Construindo Alianças em Minas Gerais
O senador Rodrigo Pacheco fez seu registro de filiação ao PSB nesta quarta-feira (1) e, durante o anúncio, enfatizou que uma possível candidatura ao Governo de Minas Gerais deve ser fundamentada na base local e não nos gabinetes de Brasília. Pacheco afirmou que o processo deve incorporar a vontade das lideranças políticas e sociais do estado, como deputados e vereadores, para que se alcance uma definição clara sobre as necessidades de Minas Gerais.
Ao se filiar ao PSB, o ex-presidente do Senado mira uma competição ao governo mineiro que já conta com o apoio do presidente Lula (PT). Lula enxerga em Pacheco um potencial candidato forte para as eleições, especialmente considerando a importância de Minas para sua reeleição à presidência.
Apesar do apoio, o senador tem se mostrado cauteloso em anunciar sua pré-candidatura ao governo. Ele prefere primeiro estabelecer um conjunto de alianças, decidindo a posição de cada partido na possível chapa majoritária. Mesmo sendo uma aposta de Lula, Pacheco também busca apoio de lideranças ligadas ao centro-direita.
“Conversei com Aécio Neves hoje. Tenho mantido diálogos com outras figuras políticas também. Agora, com as filiações definidas, será fundamental que todos se reúnam para uma construção democrática, respeitosa e civilizada, a fim de traçarmos novos rumos para nosso estado”, declarou Pacheco.

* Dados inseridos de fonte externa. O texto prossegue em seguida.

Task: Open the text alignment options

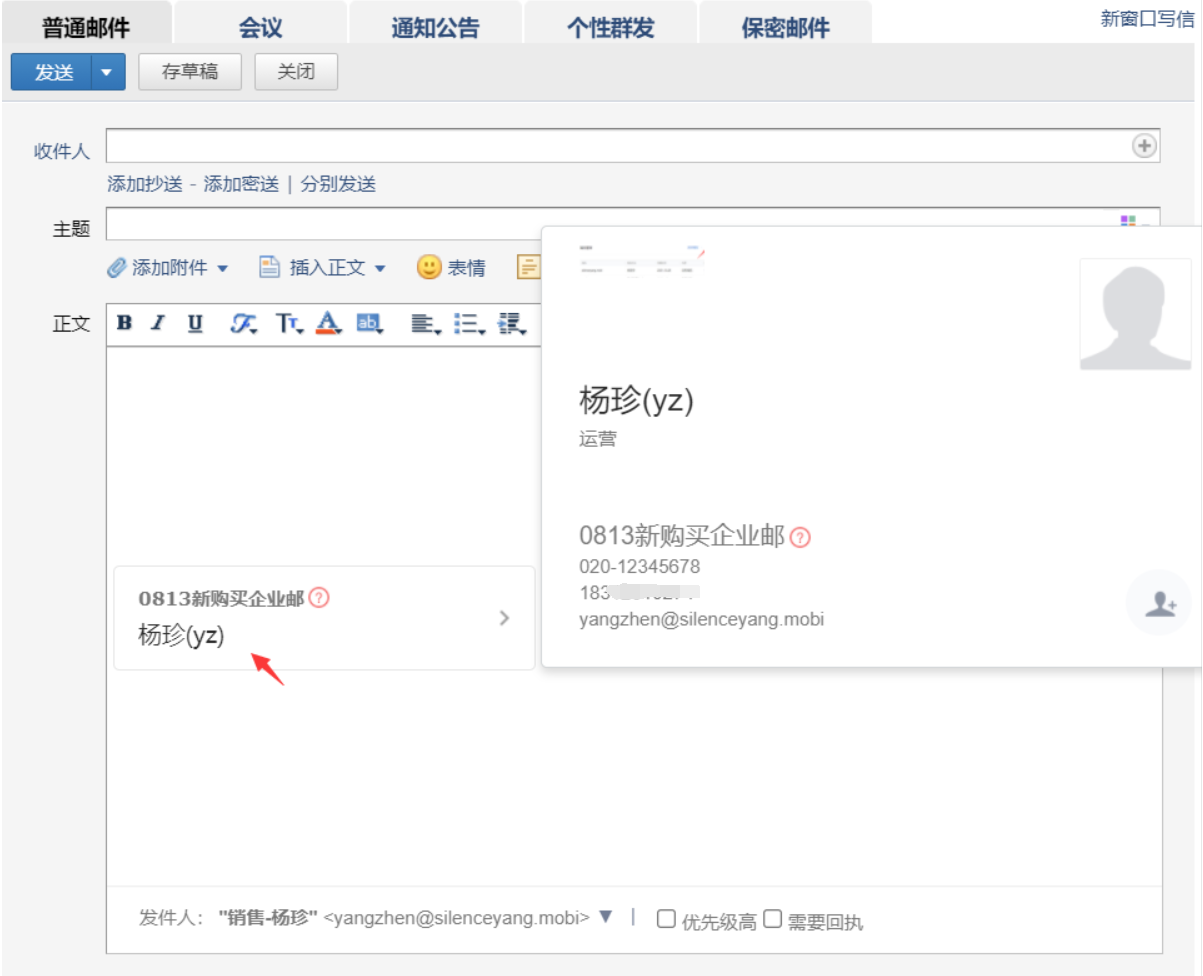Action: click(x=425, y=323)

A Construção de um Futuro Responsável
O senador ressaltou a necessidade de criar uma aliança sólida entre o governo de Minas e o governo federal, apontando que esta relação é crucial para o desenvolvimento do estado, especialmente em um cenário que pode impactar na reeleição de Lula. Pacheco mencionou que o presidente o contatou antes da filiação para lhe dar boas-vindas e expressar seu apoio, destacando o comprometimento de Lula com Minas Gerais.

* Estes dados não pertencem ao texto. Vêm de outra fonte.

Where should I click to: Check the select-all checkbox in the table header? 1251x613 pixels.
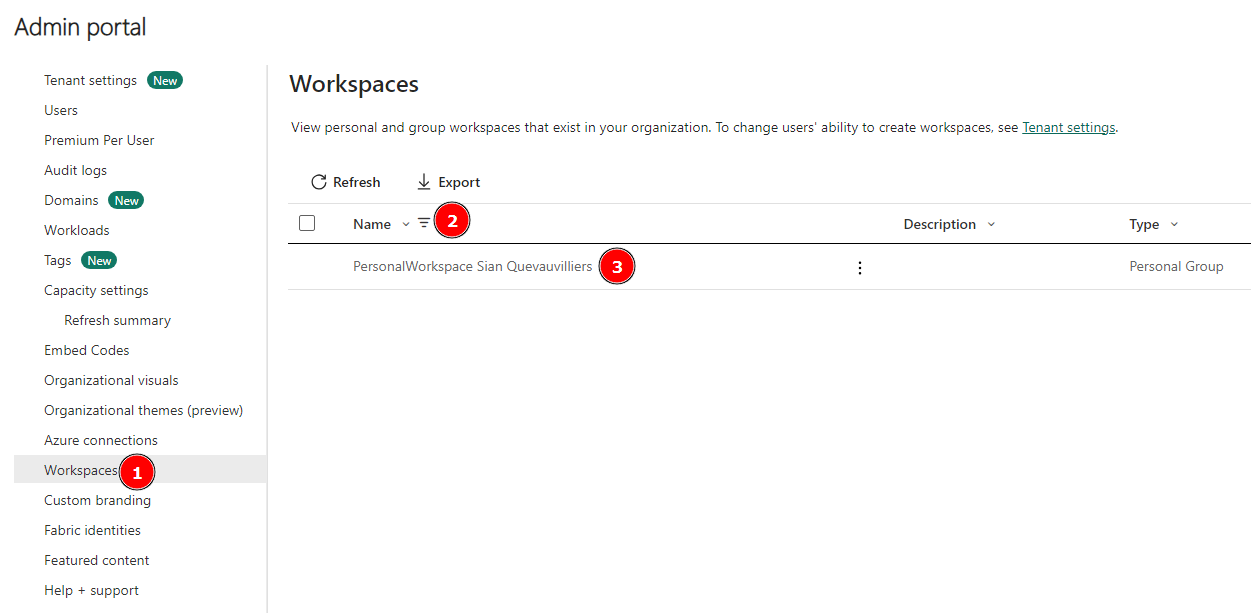point(307,223)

Nos bastidores, há especulações sobre uma possível chapa que poderia ser formada com o ex-prefeito de Belo Horizonte, Alexandre Kalil (PDT), na vice-candidatura e a ex-prefeita de Contagem, Marília Campos (PT), como senadora. Esta configuração deixaria uma vaga para o Senado ainda em aberto.

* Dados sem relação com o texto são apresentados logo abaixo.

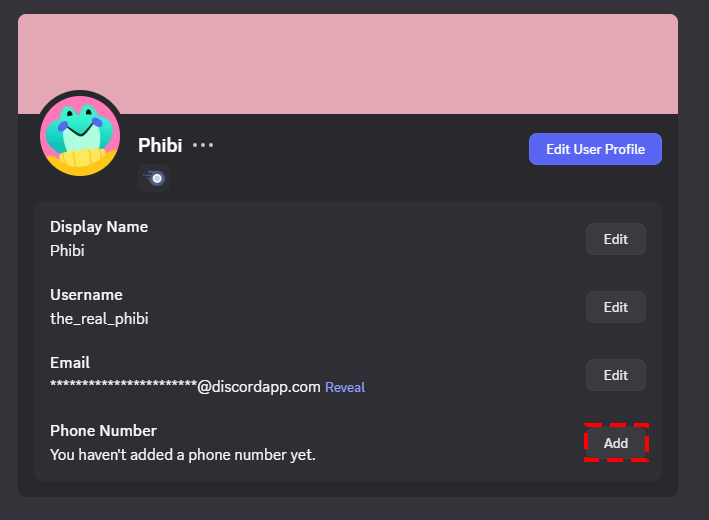Reveal the hidden email address

point(345,387)
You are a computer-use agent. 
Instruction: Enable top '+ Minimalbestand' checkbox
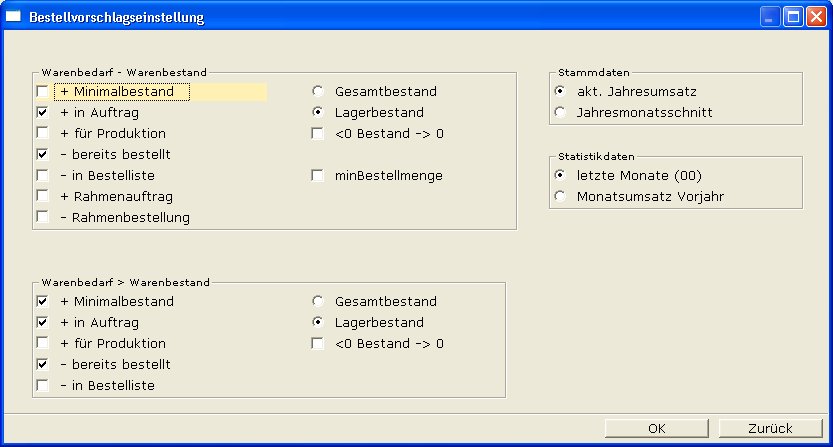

A solenidade de filiação de Pacheco contou com a presença do presidente nacional do PSB, João Campos, que também se prepara para uma candidatura ao governo de Pernambuco. Outras figuras importantes do partido, como o vice-presidente da República, Geraldo Alckmin, e o ministro Márcio França (Empreendedorismo), acompanharam o evento e demonstraram apoio ao senador.
Até o momento, Pacheco havia explorado parcerias com o MDB e o União Brasil, porém, decidiu pelo PSB como a escolha mais segura para sua candidatura ao governo de Minas. Ele deixou o PSD após o partido de Gilberto Kassab escolher Mateus Simões, atual governador, como candidato à reeleição.
Mateus, que é filiado ao PSD e foi vice do ex-governador Romeu Zema (Novo), deve se posicionar como um candidato alinhado à direita, podendo contar com o apoio do deputado Flávio Bolsonaro (PL), dependendo da situação política.
O espaço deixado por Pacheco no PSD será ocupado pelo senador Carlos Viana (Podemos-MG), que também se filia ao partido nesta quarta-feira, com planos de concorrer à reeleição, formando uma chapa ao lado de Mateus Simões.